══ Exercise material ══

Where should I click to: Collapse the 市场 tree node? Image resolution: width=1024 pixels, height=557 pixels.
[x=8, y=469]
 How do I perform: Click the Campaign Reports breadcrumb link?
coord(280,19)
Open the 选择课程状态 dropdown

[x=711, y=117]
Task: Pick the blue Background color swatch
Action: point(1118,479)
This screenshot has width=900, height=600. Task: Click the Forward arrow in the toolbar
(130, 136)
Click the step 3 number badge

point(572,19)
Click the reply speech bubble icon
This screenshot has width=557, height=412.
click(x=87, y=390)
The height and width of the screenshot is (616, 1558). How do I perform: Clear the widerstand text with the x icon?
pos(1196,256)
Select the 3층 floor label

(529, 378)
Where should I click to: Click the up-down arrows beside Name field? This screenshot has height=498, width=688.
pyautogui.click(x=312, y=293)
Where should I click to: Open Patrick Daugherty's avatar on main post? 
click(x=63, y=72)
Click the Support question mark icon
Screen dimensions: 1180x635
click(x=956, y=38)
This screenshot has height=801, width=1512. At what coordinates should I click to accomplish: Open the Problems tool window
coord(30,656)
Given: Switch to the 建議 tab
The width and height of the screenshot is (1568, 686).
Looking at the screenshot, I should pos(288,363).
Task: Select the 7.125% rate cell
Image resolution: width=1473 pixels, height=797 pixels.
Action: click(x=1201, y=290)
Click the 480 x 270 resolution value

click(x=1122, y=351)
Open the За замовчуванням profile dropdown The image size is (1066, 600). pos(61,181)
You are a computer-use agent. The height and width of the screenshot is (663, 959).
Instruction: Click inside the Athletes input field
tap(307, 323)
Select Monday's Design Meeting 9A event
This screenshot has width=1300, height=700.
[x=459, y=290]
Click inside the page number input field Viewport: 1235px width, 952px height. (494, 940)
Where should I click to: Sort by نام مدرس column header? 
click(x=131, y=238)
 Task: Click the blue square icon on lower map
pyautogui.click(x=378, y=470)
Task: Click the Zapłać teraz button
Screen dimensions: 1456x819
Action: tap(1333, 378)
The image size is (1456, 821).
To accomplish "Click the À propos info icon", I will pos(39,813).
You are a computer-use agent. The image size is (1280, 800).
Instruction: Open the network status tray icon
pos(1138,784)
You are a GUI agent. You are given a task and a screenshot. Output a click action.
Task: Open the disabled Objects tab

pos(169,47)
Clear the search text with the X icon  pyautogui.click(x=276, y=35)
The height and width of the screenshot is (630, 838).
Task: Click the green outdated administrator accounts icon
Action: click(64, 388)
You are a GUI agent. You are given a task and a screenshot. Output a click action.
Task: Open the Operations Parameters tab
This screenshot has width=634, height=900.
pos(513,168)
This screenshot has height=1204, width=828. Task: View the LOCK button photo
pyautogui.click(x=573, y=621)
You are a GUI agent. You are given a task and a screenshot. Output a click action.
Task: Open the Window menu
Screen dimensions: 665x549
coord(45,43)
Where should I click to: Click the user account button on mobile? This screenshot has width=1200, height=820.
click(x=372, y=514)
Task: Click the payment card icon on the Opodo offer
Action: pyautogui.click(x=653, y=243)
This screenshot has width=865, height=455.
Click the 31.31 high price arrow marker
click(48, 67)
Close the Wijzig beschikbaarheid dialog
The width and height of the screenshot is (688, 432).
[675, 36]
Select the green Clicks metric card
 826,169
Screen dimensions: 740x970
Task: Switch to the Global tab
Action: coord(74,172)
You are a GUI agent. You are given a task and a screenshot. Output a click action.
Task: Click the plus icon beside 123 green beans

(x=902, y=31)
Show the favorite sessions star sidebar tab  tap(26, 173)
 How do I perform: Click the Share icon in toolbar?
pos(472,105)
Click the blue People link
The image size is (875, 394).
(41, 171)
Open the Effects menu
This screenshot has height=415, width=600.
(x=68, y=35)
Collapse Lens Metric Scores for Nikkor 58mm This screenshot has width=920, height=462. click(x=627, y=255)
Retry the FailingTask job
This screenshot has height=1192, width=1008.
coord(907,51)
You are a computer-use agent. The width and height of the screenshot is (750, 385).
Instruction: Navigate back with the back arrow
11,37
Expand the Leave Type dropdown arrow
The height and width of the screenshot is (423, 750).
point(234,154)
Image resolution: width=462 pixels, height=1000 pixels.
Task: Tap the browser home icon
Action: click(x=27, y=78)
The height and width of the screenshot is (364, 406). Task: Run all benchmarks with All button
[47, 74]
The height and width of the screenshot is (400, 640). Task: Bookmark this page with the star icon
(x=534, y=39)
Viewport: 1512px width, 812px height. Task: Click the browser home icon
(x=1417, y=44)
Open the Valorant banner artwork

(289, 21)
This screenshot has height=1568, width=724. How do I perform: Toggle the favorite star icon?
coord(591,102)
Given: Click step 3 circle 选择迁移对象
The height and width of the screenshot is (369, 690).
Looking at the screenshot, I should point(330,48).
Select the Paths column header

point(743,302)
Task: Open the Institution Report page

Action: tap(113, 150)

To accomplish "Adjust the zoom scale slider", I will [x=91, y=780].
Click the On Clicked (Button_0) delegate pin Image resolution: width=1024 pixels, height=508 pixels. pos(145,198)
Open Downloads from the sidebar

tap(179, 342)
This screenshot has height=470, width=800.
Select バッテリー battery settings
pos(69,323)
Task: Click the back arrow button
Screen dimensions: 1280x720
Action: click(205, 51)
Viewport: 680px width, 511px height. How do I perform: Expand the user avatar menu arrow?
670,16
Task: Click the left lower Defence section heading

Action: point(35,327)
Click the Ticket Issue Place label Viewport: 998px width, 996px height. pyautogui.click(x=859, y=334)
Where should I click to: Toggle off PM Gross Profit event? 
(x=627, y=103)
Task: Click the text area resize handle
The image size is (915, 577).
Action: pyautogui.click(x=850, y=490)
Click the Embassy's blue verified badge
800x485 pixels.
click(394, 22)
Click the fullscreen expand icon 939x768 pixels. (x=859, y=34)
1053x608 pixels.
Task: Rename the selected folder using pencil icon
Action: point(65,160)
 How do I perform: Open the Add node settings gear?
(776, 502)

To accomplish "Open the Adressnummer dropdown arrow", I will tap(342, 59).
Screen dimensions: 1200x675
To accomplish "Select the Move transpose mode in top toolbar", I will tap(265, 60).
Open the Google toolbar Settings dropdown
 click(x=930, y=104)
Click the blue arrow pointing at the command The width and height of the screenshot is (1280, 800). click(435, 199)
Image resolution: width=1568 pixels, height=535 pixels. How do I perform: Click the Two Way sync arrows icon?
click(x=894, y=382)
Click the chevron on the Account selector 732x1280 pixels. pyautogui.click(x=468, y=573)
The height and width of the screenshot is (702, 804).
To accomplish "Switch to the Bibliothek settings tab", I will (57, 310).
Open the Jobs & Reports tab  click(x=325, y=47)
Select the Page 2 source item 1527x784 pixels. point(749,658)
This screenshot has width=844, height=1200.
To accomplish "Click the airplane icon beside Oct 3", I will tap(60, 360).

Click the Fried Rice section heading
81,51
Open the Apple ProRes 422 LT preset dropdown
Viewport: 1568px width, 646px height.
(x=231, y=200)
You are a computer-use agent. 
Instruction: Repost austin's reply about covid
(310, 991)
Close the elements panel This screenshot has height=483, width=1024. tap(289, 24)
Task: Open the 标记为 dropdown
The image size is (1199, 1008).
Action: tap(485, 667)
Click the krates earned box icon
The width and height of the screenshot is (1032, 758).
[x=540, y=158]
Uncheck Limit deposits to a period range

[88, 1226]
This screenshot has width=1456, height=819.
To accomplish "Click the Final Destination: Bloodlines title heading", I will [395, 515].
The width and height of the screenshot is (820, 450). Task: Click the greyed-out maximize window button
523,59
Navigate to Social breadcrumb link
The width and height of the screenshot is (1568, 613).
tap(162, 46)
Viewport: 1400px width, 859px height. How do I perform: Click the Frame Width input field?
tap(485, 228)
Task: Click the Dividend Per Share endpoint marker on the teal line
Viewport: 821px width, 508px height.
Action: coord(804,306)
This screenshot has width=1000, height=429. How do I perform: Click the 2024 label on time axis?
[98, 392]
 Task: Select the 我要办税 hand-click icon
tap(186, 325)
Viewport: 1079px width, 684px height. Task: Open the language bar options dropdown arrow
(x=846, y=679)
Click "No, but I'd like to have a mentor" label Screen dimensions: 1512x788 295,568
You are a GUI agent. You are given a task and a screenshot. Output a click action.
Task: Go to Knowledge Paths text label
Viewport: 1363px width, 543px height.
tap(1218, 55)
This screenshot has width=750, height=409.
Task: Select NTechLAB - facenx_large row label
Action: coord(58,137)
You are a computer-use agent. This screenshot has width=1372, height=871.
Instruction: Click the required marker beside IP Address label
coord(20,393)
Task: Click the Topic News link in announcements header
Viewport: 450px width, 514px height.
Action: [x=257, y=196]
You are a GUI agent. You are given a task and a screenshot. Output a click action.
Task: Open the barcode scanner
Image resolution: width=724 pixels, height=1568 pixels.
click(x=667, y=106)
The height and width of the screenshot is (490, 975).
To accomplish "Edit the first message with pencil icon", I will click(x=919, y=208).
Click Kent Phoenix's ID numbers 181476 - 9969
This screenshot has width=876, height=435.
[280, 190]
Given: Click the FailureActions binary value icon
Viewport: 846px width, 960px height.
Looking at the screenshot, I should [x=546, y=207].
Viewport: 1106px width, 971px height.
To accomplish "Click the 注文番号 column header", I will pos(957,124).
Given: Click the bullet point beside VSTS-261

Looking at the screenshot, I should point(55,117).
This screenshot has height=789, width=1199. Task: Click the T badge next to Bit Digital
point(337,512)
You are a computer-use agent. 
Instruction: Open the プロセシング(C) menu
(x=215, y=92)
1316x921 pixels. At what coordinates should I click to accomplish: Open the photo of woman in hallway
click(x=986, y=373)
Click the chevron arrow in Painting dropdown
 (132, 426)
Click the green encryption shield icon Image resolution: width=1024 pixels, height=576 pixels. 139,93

═══

-- About this task --
Return, word for word, every line from the top of the entries down to the line that holds "Click inside the page", both included.

-- Solution for this exercise --
Where should I click to: Collapse the 市场 tree node? Image resolution: width=1024 pixels, height=557 pixels.
[x=8, y=469]
 How do I perform: Click the Campaign Reports breadcrumb link?
coord(280,19)
Open the 选择课程状态 dropdown

[x=711, y=117]
Task: Pick the blue Background color swatch
Action: point(1118,479)
This screenshot has width=900, height=600. Task: Click the Forward arrow in the toolbar
(130, 136)
Click the step 3 number badge

point(572,19)
Click the reply speech bubble icon
This screenshot has width=557, height=412.
click(x=87, y=390)
The height and width of the screenshot is (616, 1558). How do I perform: Clear the widerstand text with the x icon?
pos(1196,256)
Select the 3층 floor label

(529, 378)
Where should I click to: Click the up-down arrows beside Name field? This screenshot has height=498, width=688.
pyautogui.click(x=312, y=293)
Where should I click to: Open Patrick Daugherty's avatar on main post? 
click(x=63, y=72)
Click the Support question mark icon
Screen dimensions: 1180x635
click(x=956, y=38)
This screenshot has height=801, width=1512. At what coordinates should I click to accomplish: Open the Problems tool window
coord(30,656)
Given: Switch to the 建議 tab
The width and height of the screenshot is (1568, 686).
Looking at the screenshot, I should pos(288,363).
Task: Select the 7.125% rate cell
Image resolution: width=1473 pixels, height=797 pixels.
Action: click(x=1201, y=290)
Click the 480 x 270 resolution value

click(x=1122, y=351)
Open the За замовчуванням profile dropdown The image size is (1066, 600). pos(61,181)
You are a computer-use agent. The height and width of the screenshot is (663, 959).
Instruction: Click inside the Athletes input field
tap(307, 323)
Select Monday's Design Meeting 9A event
This screenshot has width=1300, height=700.
[x=459, y=290]
Click inside the page number input field Viewport: 1235px width, 952px height. (494, 940)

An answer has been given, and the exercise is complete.